The ethylene response mediator ETR1 from Arabidopsis forms a disulfide-linked dimer.

Mutations in the ETR1 gene of the higher plant Arabidopsis confer insensitivity to ethylene, indicating a role for the gene product in ethylene signal perception and transduction. The ETR1 gene product has an amino-terminal hydrophobic domain and a carboxyl-terminal domain showing homology to the two-component signal transduction proteins of bacteria. We report here that in both its native Arabidopsis and when transgenically expressed in yeast, the ETR1 protein is isolated from membranes as a dimer of 147 kDa. Treatment with the reducing agent dithiothreitol converted the dimer to a monomer of 79 kDa, indicative of a disulfide linkage between monomers. Expression of truncated versions of ETR1 in yeast confirmed that the high molecular mass form is a homodimer and demonstrated that the amino-terminal region of ETR1 is necessary and sufficient for this dimerization.
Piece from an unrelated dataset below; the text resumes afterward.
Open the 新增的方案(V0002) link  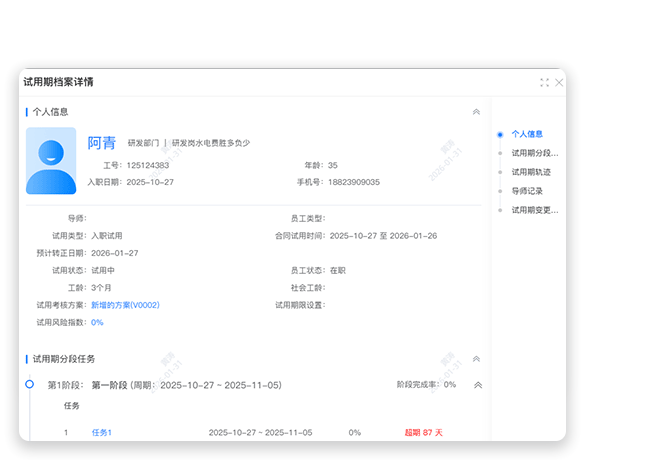coord(125,305)
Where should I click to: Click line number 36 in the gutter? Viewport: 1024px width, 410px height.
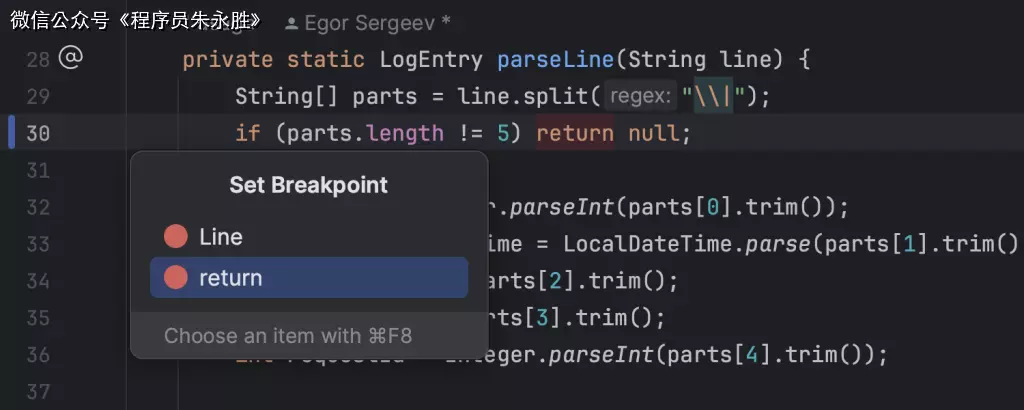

Site-directed mutagenesis of two cysteines near the amino terminus of ETR1 prevented formation of the covalently linked dimer in yeast, consistent with a role in disulfide bond formation. These data indicate that ETR1 may use a dimeric mechanism of signal transduction in a manner similar to its bacterial counterparts but with the additional feature of a disulfide bond between monomers.